A major takeaway of our paper is to consider competition in emerging online markets in a more nuanced manner, cognizant of the potential value of digital agglomeration and market expansion.
"Identifying Significant Predictive Bias in Classifiers" (the work is currently ongoing and joint with Daniel Neill)
The above arXiv link is a 5-page introduction to the project, presented, with a travel award, at the NIPS 2016 Workshop on Interpretable Machine Learning in Complex Systems, and later, the KDD 2017 Workshop on Fairness, Accountability, and Transparency in ML (FAT-ML).
This work is motivated by the increasing use of data-driven classifiers and risk assessment models for decision-making in various public and private sectors. Beyond overall performance assessment of these models, it's important that we identify if there are subpopulations or subgroups where such models may be over- or under-estimating the probability. With exponentially many such groups though, this can be a difficult problem. Our method enables such identification, providing both a way to audit the use of such models and improve them.
"Business Models in the Sharing Economy: Manufacturing durable goods in the presence of Peer-to-Peer rental markets" (joint work with Vibhanshu Abhishek and Jose Guajardo)
Published in Information Systems Research (2021):
https://pubsonline.informs.org/doi/10.1287/isre.2021.1034Presented at CIST 2016 (Nashville), WISE 2016 (Dublin), INFORMS 2016 (Nashville), POMS 2017 (Seattle, finalist for best student paper in supply chain mangement), The Marketing Science Conference 2017, and MSOM 2017.

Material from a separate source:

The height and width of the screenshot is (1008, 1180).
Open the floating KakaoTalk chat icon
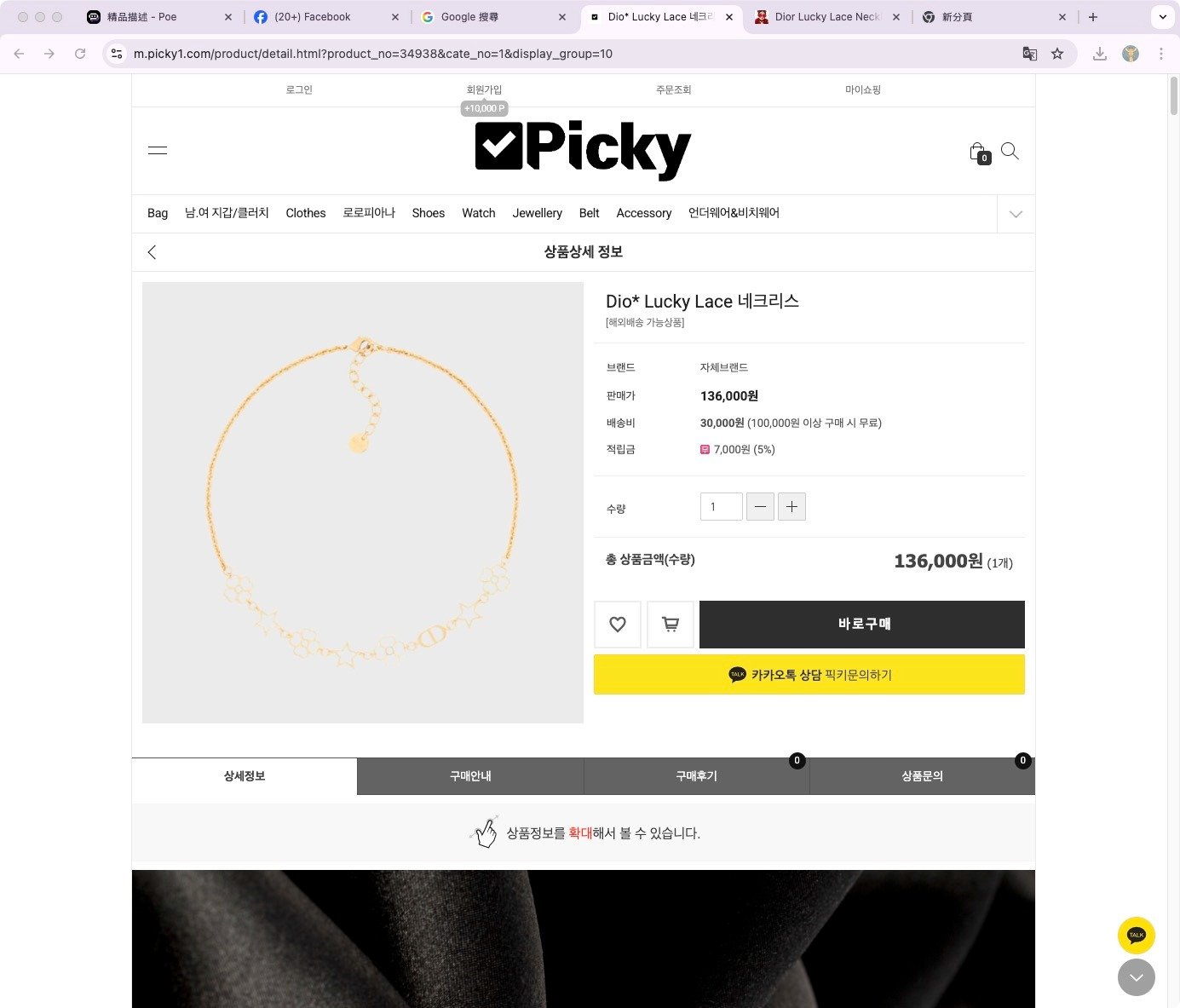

This work is motivated by the rise of peer-to-peer rental markets for a variety of durable goods (e.g., vehicles, boats, bicycles, condominiums). We seek to provide a simple theoretical model from the perspective of manufacturers: (a) how are manufacturers affected by the entry of such peer-to-peer markets, and (b) what are the optimal business models in light of such markets? We model consumer usage as stochastic and find that consumer heterogeneity in such usage rates is the key interesting parameter that guides our results. When heterogeneity in usage rates is intermediate, we identify a new equalizing effect, a novel effect enabled by peer-to-peer markets that benefits the manufacturer. In such cases, a manufacturer may prefer to embrace peer-to-peer markets even over controlling and operating their own rental markets.
Background / Contact
Carnegie Mellon University, PhD, Heinz College School of Information Systems & Management
Jointly advised by Professors Daniel Neill, Beibei Li, and Vibhanshu Abhishek
Stanford University,
BS, Mathematical and Computational Sciences (MCS)
BA, Economics, Stanford University
In my undergraduate, I studied economics and policy, particularly around climate policy and energy markets. After my undergraduate, I spent some time continuing economics research on coal markets and the behavioral impact of pricing structure in electricity, and also spent time as a researcher at the Natural Resources Defense Council and Union of Concerned Scientists nonprofits. I came to Carnegie Mellon to pursue my PhD using multiple disciplines including computer science and economics. I grew up in the Berkeley, CA area.
During my PhD, I have spent time as a part-time Data Creative staff at DataKind in NYC, NY, providing data science project brainstorming for potential partner organizations. I also was a 2016 Fellow at the Data Science for Social Good Summer Fellowship (DSSG) in Chicago, IL. There I worked on an interpretable prediction project for education support services.